After years of tech companies and police tussling and clashing over end-to-end encryption, Meta this week brandished a new tool in its arsenal that could help the social media giant resist government pressure to change course or weaken the plan to implement end-to-end encryption in its private communications services.
On Monday, Meta released a report on the human rights impact of end-to-end encryption, created by Business for Social Responsibility, a nonprofit organization focused on corporate impacts. Meta, which commissioned the independent BSR report, also published its response. In a study that took more than two years to complete, BSR found end-to-end encryption to be extremely positive and critical to protecting human rights, but also delved into the criminal activity and violent extremism that can find secure refuge at the end. end-to-end encrypted platforms. Most importantly, the report also offers recommendations on how to potentially mitigate these negative impacts.
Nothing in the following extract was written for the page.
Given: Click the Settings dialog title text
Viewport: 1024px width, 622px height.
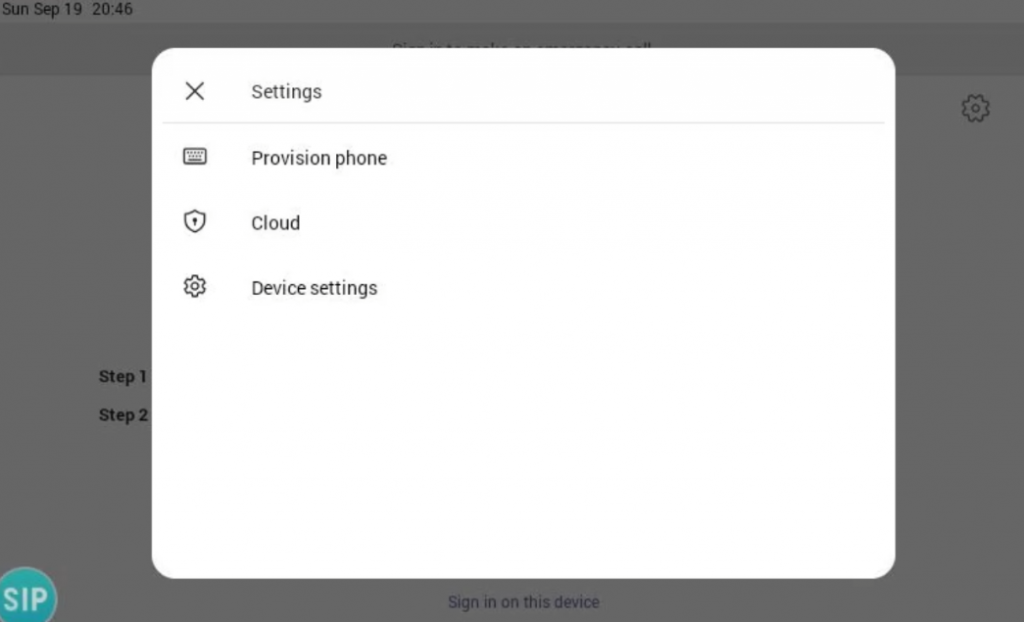Looking at the screenshot, I should point(286,91).

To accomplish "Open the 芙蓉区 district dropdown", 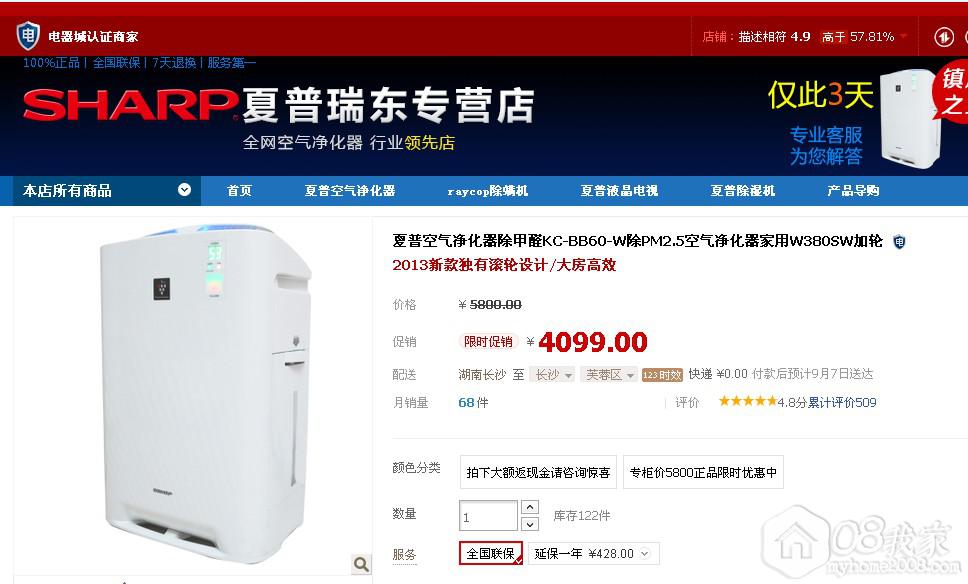I will (x=608, y=375).
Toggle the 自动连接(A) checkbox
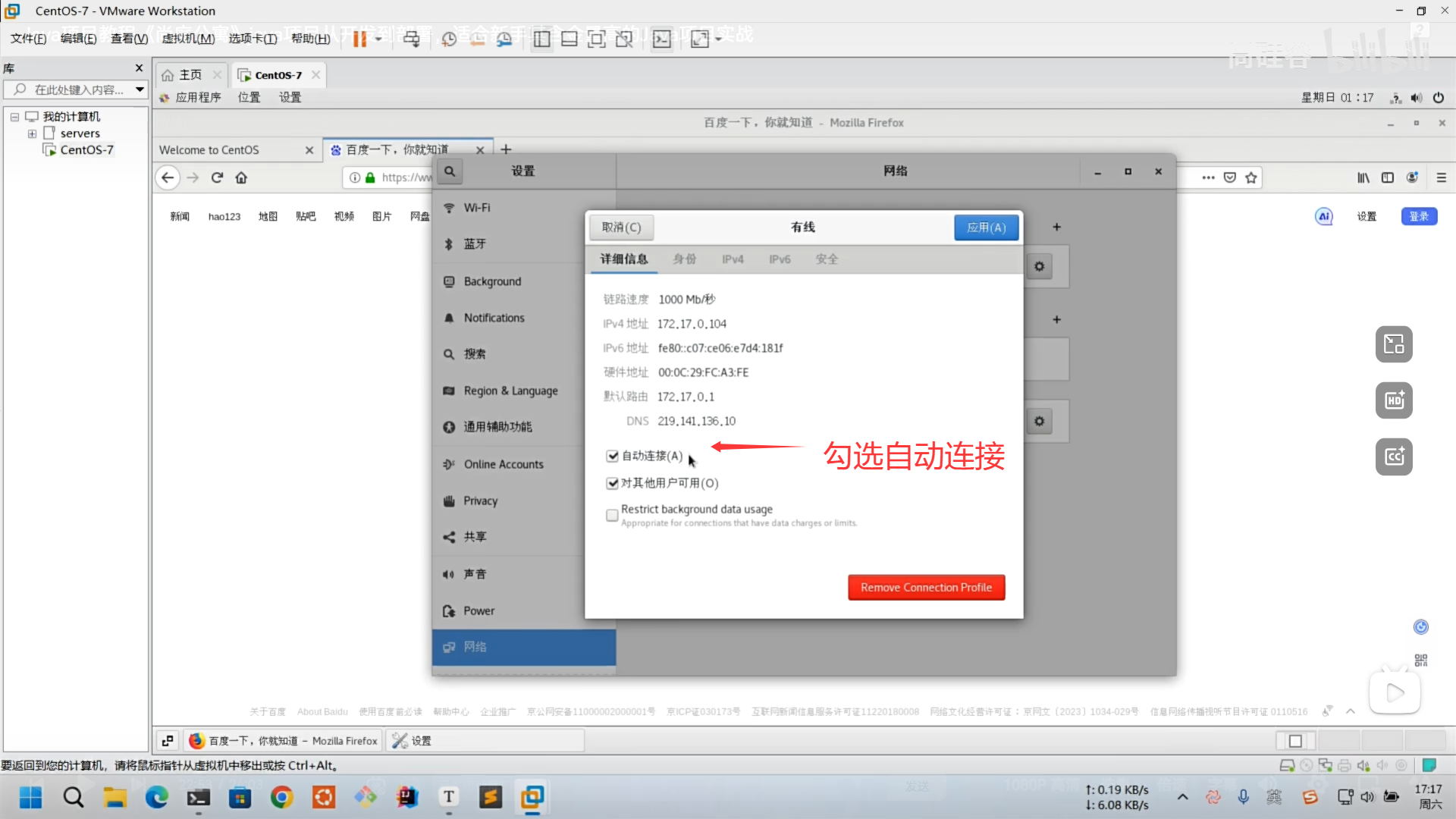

From 2019 Meta said it will eventually roll out end-to-end encryption across all of its messaging platforms. The security measure, designed to block services from accessing their users’ communications, has long been implemented on the Meta-owned WhatsApp platform, but the initiative will also bring the protection to Facebook Messenger and Instagram Direct Messenger. Meta said the delay in fully deploying end-to-end encryption on these other services was largely due to technical challenges and interoperability issues, but the company also faced criticism over the plan from the United States government and other countries around concerns worldwide that adding the feature would make it harder for the company and law enforcement to counter a range of threats, such as child abuse and the distribution of child sexual abuse material, coordinated disinformation campaigns, viral speech by hatred, terrorism and violent extremism. The US government, and the FBI in particular, have long argued that the end-to-end encryption that protects user data also protects suspects from criminal investigations, thereby endangering public and national security.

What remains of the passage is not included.